According to Ten Sleep Game Warden Tom DeSomber, trapping a bear is a final solution for the agency. He said there are many other things they attempt to do before deciding to trap a bear.

He said this particular bear was getting into people’s trash who live in Tensleep Canyon. He said they work with people in the area to make sure the trash is secure. He said it is not unusual at this time of year for bears to be in Tensleep Canyon. He noted bears at this time are “really hungry” and looking for food in preparation for hibernation, which usually occurs in November.

“Their whole goal right now is to get food,” he said.

He said bears that continually use trash food or fruit orchards for a steady food source become too familiar with humans.

The best thing for bears and people are to follow a few simple rules, DeSomber said, adding that Wyoming is bear country.

He said securing trash and keeping lids on dumpsters is one main tip that was not occurring prior to the bear’s arrival.

As for the bear, he was found in the trap on Monday, Sept. 9. DeSomber noted that since the bear had been previously relocated “he had his one chance” adding that is not something Game and Fish likes to do but at times they have had to euthanize a problem bear.

DeSomber said he has also heard reports of a bear south of Ten Sleep but he believes it was the same bear.

Why bears are looking for food in trash, DeSomber said he does not know, but noted that there are not as many berries as there have been in other years in Tensleep Canyon. “That might have something to do with it. Usually this time of year there are a ton of chokecherries.”



The Wyoming Game and Fish website offers several tips for those living in bear country.

Some include:

•Garbage should be stored where bears can neither smell nor gain access to it: either in a bear-resistant container or inside a building bears can’t get into. Use outside garbage cans for non-food items only. Haul garbage to an approved disposal site as often as possible, but at least once a week, to avoid build-up of odors.

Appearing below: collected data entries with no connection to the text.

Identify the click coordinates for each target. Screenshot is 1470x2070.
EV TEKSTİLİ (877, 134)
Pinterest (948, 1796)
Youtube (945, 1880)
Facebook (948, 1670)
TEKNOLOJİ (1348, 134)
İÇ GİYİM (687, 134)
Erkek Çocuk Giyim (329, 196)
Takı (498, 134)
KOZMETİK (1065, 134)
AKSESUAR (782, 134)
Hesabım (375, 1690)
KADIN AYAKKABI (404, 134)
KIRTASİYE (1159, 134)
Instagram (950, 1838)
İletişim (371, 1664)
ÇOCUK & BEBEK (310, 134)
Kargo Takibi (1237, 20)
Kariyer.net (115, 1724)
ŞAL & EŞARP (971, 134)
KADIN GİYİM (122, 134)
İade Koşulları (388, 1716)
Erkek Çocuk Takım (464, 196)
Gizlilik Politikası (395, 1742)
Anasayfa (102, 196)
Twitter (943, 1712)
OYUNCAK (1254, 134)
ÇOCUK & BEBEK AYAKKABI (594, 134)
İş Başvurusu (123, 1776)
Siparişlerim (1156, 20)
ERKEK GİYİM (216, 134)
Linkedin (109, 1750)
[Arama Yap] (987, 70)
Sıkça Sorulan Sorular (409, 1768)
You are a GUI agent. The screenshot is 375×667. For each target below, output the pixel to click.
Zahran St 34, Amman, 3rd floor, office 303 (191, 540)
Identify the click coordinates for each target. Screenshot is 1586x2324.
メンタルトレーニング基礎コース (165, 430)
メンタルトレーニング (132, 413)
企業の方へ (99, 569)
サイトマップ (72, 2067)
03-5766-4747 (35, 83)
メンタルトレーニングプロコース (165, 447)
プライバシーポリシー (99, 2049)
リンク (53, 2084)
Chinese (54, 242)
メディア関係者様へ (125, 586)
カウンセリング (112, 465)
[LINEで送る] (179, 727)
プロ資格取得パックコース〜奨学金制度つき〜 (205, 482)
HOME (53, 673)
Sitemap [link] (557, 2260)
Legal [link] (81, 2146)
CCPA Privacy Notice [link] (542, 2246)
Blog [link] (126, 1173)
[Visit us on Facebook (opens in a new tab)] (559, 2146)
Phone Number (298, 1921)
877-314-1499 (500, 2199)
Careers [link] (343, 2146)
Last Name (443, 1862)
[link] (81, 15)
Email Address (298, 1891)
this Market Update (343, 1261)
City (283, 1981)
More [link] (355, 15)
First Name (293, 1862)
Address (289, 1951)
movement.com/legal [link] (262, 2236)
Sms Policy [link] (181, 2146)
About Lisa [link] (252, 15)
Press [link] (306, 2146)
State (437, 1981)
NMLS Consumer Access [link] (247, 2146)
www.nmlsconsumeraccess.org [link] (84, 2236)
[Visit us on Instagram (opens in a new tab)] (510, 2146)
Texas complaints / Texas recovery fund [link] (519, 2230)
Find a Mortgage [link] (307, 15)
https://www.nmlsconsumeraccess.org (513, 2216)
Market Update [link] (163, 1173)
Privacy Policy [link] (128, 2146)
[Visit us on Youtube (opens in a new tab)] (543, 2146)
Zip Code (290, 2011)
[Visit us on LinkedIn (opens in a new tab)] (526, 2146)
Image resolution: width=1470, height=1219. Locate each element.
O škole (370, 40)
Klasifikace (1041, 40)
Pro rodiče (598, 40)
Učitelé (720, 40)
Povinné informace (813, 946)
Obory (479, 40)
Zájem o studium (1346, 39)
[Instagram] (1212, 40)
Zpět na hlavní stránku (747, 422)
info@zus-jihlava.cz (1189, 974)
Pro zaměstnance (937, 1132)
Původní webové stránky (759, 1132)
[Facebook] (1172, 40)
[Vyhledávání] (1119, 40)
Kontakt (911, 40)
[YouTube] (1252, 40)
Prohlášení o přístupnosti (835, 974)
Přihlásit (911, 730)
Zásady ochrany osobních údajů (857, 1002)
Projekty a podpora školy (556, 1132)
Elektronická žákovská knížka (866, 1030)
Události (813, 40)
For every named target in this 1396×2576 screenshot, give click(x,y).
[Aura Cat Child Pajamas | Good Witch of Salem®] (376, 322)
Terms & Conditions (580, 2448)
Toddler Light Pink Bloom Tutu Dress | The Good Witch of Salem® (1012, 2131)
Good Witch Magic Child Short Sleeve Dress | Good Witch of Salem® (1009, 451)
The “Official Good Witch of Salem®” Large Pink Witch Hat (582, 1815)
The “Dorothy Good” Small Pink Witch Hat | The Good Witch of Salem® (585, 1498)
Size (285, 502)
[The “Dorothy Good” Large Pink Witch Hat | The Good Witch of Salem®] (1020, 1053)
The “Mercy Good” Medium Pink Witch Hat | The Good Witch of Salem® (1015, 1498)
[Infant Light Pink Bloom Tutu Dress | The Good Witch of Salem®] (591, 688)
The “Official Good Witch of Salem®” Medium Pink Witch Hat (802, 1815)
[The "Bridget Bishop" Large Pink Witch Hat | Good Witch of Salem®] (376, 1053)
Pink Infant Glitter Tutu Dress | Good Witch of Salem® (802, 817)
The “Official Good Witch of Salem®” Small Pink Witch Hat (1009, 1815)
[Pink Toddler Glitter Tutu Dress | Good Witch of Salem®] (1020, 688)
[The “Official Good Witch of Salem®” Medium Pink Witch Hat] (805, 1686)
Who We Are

•Fruit trees attract bears, especially when wild foods are scarce. Electric fencing is the most effective way to keep bears out of orchards. Pick all fruit from trees and the ground as soon as possible; do not leave fruit through the fall.

•Vegetable and flower gardens also attract bears. Gardens should be located away from forests or shrubs, which bears use for security and travel. Bears will dig up carrots and bulbs, so electric fencing is a good idea.

•Composting is not recommended, because the odors attract bears. If you do compost, use an electric fence or enclosed, bear-resistant composter. Don’t put meat, grease, or bones in a compost pile.

•Livestock and poultry feed, along with pet food, should be stored in bear-resistant containers – such as a 55-gallon drum with a lid that seals – preferably inside a sturdy building that bears can’t get into.

•Bird feeders can also attract bears. Feed suet only during the winter months, and suspend hummingbird feeders out of reach of bears – at least 10 feet off the ground and 4 feet away from any tree trunk or pole.